### What this task involves:
Could you set down exactly the lines of the data below, starting at the one that holds "Toggle visibility bulb for layer 外壳" and ending at the one that holds "This screenshot has width=605, height=341.", both included, and only those?

### Records shown:
# # # # #
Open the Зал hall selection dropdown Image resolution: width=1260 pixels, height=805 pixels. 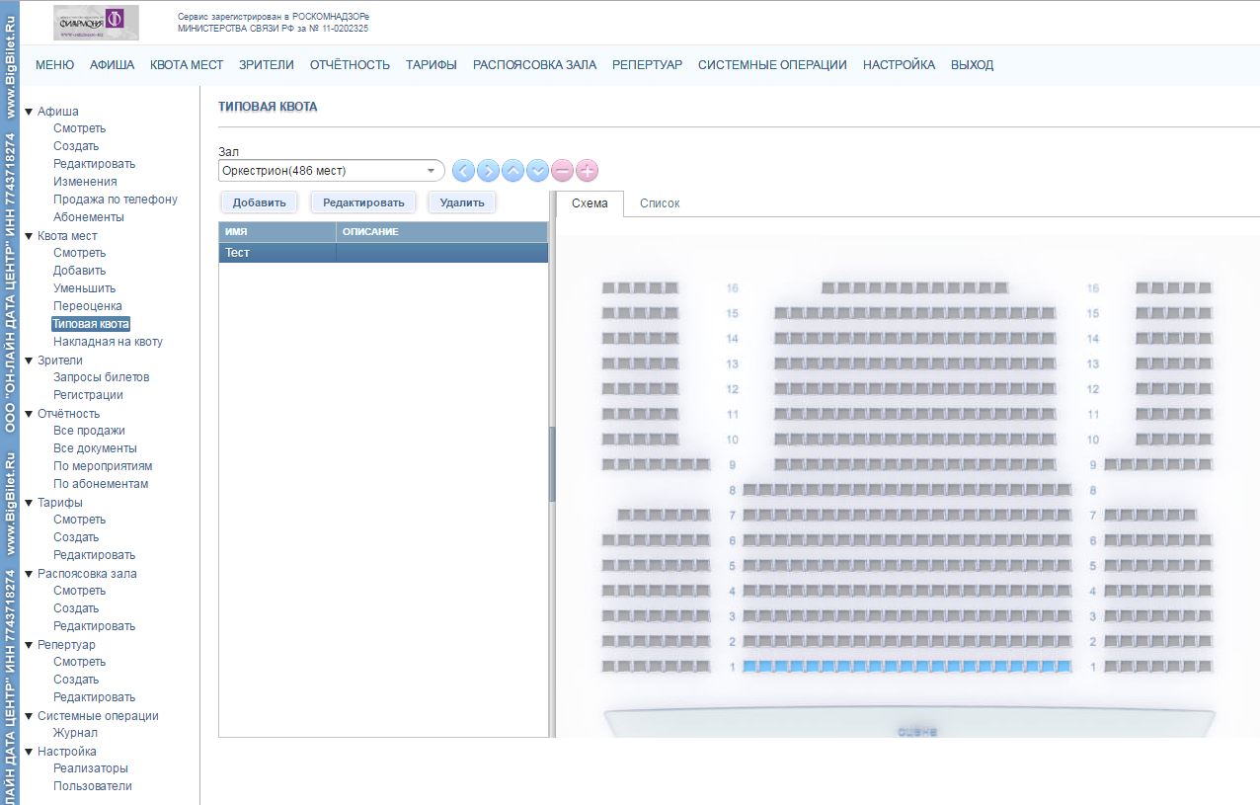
# # # # #
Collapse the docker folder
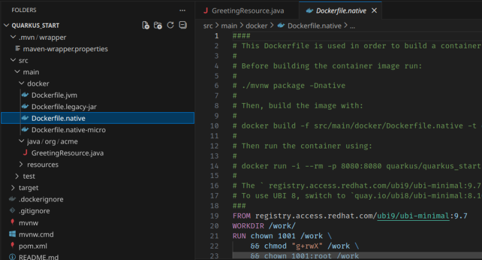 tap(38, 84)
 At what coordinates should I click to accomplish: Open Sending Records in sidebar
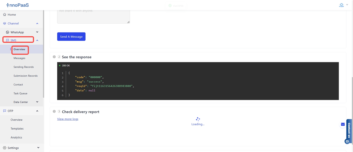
# # # # #
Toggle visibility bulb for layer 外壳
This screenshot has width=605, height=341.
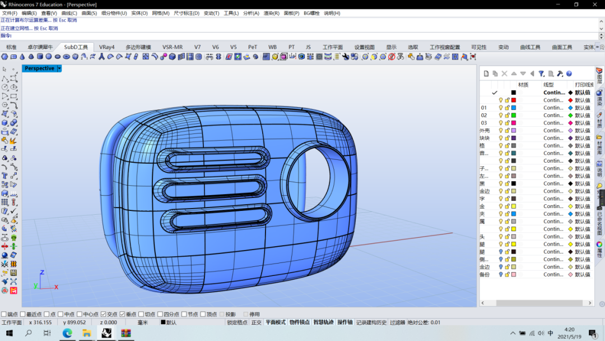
# # # # #
### Written response:
Toggle visibility bulb for layer 外壳
This screenshot has width=605, height=341.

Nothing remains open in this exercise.